What the task requires —
The lines from the start of the data up to and including the one with "Viewport: 868px width, 340px height." should be returned exactly, and nothing else.

___ Input for this task ___

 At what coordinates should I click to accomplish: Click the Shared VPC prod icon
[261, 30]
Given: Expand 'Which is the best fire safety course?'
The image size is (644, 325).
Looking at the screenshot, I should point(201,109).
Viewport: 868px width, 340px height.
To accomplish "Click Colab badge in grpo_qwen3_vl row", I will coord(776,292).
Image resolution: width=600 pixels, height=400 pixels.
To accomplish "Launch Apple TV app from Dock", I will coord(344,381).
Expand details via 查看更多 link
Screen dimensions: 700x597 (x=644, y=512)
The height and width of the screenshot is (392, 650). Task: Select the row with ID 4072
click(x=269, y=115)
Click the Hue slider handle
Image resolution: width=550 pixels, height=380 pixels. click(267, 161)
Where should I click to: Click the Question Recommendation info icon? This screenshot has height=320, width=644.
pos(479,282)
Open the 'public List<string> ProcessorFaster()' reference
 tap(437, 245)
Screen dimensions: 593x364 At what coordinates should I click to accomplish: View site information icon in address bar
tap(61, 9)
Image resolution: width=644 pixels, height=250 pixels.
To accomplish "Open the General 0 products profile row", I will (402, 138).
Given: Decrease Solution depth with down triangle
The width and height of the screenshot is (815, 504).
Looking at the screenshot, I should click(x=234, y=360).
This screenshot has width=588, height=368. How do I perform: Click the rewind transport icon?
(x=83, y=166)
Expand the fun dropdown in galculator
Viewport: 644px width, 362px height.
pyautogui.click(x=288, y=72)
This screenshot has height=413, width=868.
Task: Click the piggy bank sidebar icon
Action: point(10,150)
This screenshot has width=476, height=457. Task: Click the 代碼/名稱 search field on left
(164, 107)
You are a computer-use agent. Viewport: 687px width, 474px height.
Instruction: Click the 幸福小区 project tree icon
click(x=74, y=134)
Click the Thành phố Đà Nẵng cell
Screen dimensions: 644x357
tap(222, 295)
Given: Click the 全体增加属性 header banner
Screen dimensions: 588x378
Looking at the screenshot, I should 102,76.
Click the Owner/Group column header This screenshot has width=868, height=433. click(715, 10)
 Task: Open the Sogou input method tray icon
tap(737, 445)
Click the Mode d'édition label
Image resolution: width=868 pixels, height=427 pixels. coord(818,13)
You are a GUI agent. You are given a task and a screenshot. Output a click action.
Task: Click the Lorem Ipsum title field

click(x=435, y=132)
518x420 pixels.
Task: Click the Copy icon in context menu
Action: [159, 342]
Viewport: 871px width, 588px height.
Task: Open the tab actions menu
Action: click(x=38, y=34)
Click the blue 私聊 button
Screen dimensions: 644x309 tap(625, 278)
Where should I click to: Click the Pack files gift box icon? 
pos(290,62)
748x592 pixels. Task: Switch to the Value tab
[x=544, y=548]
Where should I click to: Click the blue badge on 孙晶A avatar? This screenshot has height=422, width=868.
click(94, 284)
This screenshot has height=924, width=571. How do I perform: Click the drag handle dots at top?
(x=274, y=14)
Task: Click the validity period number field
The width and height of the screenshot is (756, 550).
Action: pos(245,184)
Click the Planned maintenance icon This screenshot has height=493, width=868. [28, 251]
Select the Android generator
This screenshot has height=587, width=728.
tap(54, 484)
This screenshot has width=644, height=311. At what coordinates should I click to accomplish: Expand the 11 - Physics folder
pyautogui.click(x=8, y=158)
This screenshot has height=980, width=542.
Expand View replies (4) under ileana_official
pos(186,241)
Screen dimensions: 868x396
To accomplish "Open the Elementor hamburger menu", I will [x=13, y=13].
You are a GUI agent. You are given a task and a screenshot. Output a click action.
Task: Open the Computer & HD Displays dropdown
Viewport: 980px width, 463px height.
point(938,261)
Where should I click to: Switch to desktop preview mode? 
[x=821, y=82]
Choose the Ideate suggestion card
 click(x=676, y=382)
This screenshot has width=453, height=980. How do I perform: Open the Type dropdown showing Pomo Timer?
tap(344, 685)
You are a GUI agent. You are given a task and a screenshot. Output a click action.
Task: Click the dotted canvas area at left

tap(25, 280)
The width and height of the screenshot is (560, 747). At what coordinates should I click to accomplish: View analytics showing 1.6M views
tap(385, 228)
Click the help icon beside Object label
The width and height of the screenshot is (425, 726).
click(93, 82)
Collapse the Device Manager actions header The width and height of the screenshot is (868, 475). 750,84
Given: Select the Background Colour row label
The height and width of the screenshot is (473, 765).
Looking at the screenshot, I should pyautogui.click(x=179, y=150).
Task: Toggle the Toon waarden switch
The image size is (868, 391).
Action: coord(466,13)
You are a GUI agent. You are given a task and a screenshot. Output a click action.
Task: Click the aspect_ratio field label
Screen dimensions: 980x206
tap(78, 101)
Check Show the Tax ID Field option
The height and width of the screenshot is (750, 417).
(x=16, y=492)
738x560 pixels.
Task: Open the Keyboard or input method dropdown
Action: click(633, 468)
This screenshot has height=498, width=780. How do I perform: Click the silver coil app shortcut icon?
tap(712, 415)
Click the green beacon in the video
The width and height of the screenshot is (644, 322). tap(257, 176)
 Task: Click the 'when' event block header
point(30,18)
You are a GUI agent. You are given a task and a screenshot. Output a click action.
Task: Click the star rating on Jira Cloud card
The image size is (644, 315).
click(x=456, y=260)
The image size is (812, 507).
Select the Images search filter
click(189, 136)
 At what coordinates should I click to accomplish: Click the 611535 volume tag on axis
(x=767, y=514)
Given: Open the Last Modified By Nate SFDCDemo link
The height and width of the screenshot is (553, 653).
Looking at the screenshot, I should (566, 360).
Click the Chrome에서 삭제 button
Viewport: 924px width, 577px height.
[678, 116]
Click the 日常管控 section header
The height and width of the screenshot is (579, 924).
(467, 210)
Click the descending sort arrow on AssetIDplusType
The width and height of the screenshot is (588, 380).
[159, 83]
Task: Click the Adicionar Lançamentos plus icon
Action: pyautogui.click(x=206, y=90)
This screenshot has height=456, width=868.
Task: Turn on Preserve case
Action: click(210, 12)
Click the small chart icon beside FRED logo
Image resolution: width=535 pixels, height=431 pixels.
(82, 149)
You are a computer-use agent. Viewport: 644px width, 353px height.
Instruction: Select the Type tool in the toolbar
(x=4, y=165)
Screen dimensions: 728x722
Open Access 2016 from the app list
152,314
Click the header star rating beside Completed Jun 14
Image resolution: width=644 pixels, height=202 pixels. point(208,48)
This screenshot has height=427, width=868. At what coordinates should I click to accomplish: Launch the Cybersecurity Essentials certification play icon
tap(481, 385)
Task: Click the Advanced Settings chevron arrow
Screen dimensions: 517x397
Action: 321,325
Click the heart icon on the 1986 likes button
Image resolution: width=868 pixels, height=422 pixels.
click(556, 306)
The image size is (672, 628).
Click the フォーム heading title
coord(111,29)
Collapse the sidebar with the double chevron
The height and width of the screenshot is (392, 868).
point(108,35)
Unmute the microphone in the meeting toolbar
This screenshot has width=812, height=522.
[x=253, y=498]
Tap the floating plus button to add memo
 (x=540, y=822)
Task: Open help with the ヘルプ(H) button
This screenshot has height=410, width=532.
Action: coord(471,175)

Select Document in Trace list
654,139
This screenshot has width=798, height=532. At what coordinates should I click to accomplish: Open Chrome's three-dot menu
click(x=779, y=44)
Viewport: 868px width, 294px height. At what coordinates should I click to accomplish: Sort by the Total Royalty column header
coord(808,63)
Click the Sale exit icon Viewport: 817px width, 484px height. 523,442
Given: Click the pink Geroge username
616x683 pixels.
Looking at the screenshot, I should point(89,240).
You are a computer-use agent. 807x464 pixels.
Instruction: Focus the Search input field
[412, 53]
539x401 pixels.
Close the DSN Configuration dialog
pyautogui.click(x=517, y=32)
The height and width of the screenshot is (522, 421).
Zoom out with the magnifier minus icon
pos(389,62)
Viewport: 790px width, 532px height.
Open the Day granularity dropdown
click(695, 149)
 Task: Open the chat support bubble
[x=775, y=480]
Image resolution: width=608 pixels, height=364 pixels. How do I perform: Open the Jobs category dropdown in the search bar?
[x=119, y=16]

___

Solution to this problem —
 At what coordinates should I click to accomplish: Click the Shared VPC prod icon
[261, 30]
Given: Expand 'Which is the best fire safety course?'
The image size is (644, 325).
Looking at the screenshot, I should point(201,109).
Viewport: 868px width, 340px height.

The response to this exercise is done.